# EXCERPT TO READ
Content starts
Recent cuts to the Supplemental Nutrition Assistance Program (SNAP) and Medicaid will result in substantial job loss and declining state revenues for years to come, according to researchers at George Washington University.

In anticipation of the budget reconciliation bill, the researchers ran an economic modeling system to estimate the effects of federal funding cuts for Medicaid and (SNAP) on state economies. Their model projects a myriad of economic ramifications for Americans, including about 1.3 million jobs lost nationwide in health care, food related industries, and other sectors. The cuts will also result in lower state gross domestic products (GDPs) — amounting to US$113 billion in losses.

President Donald Trump signed the tax and spending bill into law early July despite pushback from anti-hunger advocates and community leaders. The bill includes reductions of more than US$1 trillion between Medicaid and SNAP. These cuts will result in about 5 million people seeing reduced SNAP benefits. Additionally, 11.8 million Americans may lose their health insurance according to estimates from  the Congressional Budget Office.

“These cuts are bad for families, bad for businesses, and bad for the economy as a whole,” Crystal FitzSimons, President of the Food Research & Action Center (FRAC) tells Food Tank. “SNAP is one of the strongest tools we have for keeping people fed and supporting local economies, especially in rural areas. Every SNAP dollar generates up to US$1.80 in economic activity during a downturn, supporting everyone from farmers and truckers to grocery store clerks and small businesses.”

States are already grappling with how to balance budgets and are beginning to cut other critical programs such as the Summer Electronic Benefits Transfer (EBT) program which provides free lunches to school-aged children. Without these systems in place FitzSimons warns that, “families will once again be left to make the impossible choice between paying for groceries or paying the rent. No one should have to make that choice.”

SNAP benefits, historically funded solely by the federal government, will now be shifted to state contributions. States must contribute to SNAP benefits in relation to error rates, the higher a state’s error rate, the higher amount of contributions it must make. Additionally, states will be required to cover 75 percent of administration costs and new work requirements will go into effect.
Content ends
# EXCERPTED RECORDS
Content starts
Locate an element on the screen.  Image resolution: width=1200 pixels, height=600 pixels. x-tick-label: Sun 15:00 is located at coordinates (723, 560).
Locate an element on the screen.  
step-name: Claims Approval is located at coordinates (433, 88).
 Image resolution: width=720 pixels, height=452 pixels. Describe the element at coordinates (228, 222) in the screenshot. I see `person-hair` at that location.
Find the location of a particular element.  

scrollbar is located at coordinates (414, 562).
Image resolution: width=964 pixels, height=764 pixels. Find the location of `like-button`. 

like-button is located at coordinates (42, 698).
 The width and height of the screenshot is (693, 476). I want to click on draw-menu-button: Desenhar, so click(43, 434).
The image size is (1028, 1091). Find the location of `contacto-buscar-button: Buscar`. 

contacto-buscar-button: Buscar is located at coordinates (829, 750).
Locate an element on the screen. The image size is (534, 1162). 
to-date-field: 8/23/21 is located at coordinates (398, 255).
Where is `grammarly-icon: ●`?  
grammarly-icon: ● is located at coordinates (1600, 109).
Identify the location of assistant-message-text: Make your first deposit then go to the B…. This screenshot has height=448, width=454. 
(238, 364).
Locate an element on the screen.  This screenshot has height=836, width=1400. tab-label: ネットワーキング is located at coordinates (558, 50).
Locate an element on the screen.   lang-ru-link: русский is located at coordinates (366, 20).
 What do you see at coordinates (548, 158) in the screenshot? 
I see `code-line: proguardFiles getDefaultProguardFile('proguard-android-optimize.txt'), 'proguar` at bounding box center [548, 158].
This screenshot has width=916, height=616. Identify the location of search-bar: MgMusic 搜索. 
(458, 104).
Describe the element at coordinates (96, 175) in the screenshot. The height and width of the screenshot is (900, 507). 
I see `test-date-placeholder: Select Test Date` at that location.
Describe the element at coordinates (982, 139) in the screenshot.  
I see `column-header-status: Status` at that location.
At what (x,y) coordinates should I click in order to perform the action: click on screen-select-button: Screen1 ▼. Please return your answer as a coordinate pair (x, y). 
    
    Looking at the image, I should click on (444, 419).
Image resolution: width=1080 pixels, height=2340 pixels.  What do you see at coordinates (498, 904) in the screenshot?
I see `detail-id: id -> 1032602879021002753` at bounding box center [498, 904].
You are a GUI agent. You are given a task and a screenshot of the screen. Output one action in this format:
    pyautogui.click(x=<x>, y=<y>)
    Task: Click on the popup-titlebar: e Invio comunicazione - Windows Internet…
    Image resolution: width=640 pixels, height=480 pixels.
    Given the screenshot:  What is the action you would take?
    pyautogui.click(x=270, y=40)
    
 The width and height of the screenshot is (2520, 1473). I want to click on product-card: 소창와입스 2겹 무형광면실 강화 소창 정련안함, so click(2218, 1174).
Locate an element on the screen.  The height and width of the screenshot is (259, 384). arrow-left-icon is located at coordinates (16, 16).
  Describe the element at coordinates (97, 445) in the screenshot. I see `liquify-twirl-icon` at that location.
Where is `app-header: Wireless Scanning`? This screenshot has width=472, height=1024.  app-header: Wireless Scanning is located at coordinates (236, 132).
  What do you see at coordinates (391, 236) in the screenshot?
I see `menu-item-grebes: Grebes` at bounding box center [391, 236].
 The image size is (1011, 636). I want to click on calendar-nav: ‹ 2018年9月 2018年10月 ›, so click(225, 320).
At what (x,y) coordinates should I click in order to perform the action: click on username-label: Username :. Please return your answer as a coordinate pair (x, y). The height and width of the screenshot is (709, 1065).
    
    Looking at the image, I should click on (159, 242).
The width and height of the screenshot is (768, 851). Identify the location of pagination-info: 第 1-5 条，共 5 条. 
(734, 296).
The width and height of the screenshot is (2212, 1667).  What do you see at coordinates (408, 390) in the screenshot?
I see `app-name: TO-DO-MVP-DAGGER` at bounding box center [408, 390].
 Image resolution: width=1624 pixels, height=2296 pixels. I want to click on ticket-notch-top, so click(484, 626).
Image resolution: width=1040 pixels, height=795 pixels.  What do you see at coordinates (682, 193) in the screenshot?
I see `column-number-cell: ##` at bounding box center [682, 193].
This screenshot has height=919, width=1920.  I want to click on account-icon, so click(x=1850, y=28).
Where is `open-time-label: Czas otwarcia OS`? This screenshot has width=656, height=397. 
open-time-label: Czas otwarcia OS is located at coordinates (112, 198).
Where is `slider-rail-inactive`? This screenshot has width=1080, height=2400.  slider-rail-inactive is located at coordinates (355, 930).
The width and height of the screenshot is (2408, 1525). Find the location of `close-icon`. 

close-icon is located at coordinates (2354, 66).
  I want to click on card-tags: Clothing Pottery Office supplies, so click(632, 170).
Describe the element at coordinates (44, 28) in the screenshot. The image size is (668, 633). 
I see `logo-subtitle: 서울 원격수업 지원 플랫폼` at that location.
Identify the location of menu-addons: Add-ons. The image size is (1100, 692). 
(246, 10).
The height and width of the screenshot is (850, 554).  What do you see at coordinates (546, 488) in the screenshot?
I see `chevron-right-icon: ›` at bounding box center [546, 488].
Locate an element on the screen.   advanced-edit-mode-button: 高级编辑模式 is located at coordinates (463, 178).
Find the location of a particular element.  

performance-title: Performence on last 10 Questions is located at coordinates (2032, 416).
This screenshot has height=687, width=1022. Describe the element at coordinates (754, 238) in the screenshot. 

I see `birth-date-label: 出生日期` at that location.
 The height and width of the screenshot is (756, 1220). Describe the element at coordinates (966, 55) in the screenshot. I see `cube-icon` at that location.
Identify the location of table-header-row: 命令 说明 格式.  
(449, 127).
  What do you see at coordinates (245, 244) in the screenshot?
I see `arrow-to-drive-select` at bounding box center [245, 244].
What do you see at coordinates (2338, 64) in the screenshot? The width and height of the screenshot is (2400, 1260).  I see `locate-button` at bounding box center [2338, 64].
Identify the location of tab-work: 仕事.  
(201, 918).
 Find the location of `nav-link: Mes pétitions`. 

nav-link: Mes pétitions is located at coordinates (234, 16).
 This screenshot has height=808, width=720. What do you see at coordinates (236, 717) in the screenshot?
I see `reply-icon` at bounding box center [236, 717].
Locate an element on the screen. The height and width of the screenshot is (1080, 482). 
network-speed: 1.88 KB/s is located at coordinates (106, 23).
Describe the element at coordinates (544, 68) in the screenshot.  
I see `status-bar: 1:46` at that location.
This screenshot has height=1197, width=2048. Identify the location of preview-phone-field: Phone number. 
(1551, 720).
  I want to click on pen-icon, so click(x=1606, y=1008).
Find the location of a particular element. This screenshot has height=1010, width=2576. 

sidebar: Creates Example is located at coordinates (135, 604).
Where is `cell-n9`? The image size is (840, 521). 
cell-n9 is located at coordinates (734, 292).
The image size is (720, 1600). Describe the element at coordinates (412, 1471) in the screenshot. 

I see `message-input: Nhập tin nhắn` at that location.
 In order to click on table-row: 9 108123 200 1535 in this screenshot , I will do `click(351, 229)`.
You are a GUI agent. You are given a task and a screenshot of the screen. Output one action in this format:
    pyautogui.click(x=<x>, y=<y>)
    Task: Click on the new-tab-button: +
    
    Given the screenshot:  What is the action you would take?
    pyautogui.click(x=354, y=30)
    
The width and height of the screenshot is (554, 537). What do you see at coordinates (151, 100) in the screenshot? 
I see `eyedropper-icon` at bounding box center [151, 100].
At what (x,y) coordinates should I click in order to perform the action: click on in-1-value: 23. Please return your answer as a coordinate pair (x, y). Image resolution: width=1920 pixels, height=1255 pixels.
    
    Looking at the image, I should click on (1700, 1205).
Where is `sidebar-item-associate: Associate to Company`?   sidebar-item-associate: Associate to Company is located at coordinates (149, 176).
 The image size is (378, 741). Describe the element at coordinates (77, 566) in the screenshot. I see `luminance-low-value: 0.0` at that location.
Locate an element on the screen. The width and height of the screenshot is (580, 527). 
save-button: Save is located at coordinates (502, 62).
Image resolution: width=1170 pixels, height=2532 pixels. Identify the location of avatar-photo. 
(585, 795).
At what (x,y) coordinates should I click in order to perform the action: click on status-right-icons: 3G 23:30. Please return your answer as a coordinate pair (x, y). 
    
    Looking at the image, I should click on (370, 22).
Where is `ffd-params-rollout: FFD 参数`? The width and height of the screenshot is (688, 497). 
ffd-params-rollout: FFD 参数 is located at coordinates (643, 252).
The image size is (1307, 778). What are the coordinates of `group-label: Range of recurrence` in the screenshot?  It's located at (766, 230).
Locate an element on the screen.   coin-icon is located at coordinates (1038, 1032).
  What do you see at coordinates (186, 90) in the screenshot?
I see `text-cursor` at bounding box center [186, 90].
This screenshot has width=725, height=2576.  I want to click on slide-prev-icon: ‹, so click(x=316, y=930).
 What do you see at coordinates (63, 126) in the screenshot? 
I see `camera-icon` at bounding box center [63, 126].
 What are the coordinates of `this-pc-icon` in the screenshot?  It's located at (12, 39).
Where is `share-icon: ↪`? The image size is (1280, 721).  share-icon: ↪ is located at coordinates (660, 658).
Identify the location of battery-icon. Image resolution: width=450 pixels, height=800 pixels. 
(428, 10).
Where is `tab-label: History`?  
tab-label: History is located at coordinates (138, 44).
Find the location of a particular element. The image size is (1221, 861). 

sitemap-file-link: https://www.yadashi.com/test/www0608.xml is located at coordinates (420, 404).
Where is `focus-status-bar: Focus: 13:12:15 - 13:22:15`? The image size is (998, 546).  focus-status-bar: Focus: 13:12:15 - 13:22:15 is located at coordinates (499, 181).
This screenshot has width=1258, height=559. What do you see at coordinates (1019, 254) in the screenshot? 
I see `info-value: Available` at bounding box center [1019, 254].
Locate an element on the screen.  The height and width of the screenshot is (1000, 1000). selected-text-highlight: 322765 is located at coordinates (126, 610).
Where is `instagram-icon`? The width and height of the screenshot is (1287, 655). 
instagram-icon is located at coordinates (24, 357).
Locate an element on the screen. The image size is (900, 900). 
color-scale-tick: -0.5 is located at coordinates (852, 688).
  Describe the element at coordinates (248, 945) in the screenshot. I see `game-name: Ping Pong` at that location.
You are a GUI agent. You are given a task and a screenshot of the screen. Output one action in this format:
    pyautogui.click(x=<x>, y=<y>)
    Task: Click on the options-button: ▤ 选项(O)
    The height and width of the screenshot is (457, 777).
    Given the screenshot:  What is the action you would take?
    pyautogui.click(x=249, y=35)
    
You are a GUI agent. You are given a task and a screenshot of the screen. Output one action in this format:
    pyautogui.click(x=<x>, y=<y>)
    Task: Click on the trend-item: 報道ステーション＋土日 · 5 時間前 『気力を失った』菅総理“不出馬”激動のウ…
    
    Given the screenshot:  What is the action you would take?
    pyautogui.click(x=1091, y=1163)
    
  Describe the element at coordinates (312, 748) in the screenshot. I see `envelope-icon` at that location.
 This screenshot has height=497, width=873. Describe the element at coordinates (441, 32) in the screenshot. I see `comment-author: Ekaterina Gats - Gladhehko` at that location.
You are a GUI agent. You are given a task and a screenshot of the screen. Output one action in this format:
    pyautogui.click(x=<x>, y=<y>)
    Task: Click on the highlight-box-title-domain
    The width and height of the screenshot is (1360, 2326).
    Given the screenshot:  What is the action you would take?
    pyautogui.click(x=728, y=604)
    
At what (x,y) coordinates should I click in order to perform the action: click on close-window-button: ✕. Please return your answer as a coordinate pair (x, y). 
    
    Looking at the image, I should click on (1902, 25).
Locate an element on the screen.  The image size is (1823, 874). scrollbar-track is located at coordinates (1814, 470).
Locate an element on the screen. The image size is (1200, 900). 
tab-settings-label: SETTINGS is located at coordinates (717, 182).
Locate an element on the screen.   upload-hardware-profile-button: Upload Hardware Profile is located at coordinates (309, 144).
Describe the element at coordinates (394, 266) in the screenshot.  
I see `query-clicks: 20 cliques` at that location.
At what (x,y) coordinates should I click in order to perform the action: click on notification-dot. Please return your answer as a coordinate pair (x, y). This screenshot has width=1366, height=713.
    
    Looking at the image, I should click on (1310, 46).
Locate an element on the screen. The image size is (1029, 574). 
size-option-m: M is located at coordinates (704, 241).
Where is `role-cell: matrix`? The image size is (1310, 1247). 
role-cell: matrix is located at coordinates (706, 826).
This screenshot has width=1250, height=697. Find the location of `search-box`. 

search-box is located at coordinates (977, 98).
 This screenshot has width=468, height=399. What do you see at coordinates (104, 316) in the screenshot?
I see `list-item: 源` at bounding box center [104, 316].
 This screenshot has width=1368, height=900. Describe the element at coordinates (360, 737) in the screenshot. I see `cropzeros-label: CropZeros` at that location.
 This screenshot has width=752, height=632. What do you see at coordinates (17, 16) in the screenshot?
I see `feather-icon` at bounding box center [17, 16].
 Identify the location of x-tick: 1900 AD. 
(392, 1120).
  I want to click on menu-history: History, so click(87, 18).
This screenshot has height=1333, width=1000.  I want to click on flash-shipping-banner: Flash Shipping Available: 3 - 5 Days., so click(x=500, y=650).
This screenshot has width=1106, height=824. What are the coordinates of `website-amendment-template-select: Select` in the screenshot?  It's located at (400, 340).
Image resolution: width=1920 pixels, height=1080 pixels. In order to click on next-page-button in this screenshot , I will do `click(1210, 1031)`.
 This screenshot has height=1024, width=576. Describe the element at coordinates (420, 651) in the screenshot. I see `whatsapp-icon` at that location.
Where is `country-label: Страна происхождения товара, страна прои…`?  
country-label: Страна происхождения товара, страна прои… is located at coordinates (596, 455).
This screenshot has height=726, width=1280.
Content ends
# REQUIRED ACTIONS
A. The article on SNAP and Medicaid cuts says states will share SNAP costs. Explain why some states will have to contribute more than others.
B. In the article on SNAP and Medicaid cuts, how many jobs does the researchers' model project will be lost nationwide?
C. Reproduce the part of the SNAP and Medicaid article from "In anticipation of" to "billion in losses.".

# WRITTEN ANSWERS
A. Each state's contribution is set by its error rate. The higher a state's error rate, the more it must contribute toward SNAP benefits.

B. About 1.3 million jobs.

C.
In anticipation of the budget reconciliation bill, the researchers ran an economic modeling system to estimate the effects of federal funding cuts for Medicaid and (SNAP) on state economies. Their model projects a myriad of economic ramifications for Americans, including about 1.3 million jobs lost nationwide in health care, food related industries, and other sectors. The cuts will also result in lower state gross domestic products (GDPs) — amounting to US$113 billion in losses.